Thousands of oil workers in Opec member Kuwait plan to go on strike over a government decision to cut their wages, the head of the oil workers union said on Wednesday.
“Trade unions of all oil companies have taken a decision to go on strike and authorised me to announce the date of the strike, which will be determined within the next two days,” Abdul Aziz Al Sharthan said.
“After making a number of legal procedures, I will set the date of the strike, which will be within two weeks,” he said after lengthly talks on Tuesday night with new Oil Minister Ali Al Omair and top oil executives “ended without resolving the problem”.

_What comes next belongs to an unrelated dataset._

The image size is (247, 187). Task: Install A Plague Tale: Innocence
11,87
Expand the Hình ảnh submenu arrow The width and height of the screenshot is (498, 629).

Sharthan said the crisis was the result of a decision by Kuwait Petroleum Corp (KPC), the national oil conglomerate, to “cut some benefits and increments” from oil workers.
The minister and oil executives refused to scrap the decision during the meeting and “tried to add some cosmetic procedures to it which we did not accept,” he said.
The two-week period is to give the government a final ultimatum to withdraw the decision and then negotiate the dispute with the oil trade unions, Sharthan said.
The strike will be total and include all production operations, exports, petrochemicals and others, he said.
The country’s oil sector employs around 19,000 Kuwaitis.
Kuwait currently pumps around 3.0 million barrels per day, around a quarter of which is exported in the form of refined products.
Oil officials could not be reached for comment.
Sharthan said the average wages of Kuwaiti oil workers was only half that of counterparts in neighbouring Saudi Arabia, UAE and Qatar.
But the head of parliament’s budgets committee, Adnan Abdul Samad, said in a statement on Wednesday that the wages of oil workers were highly inflated.
Based on budget figures for the last fiscal year, the average monthly salary for Kuwaitis employed in the government excluding the oil sector was $4,500, while in the oil sector it was more than $19,400, he said.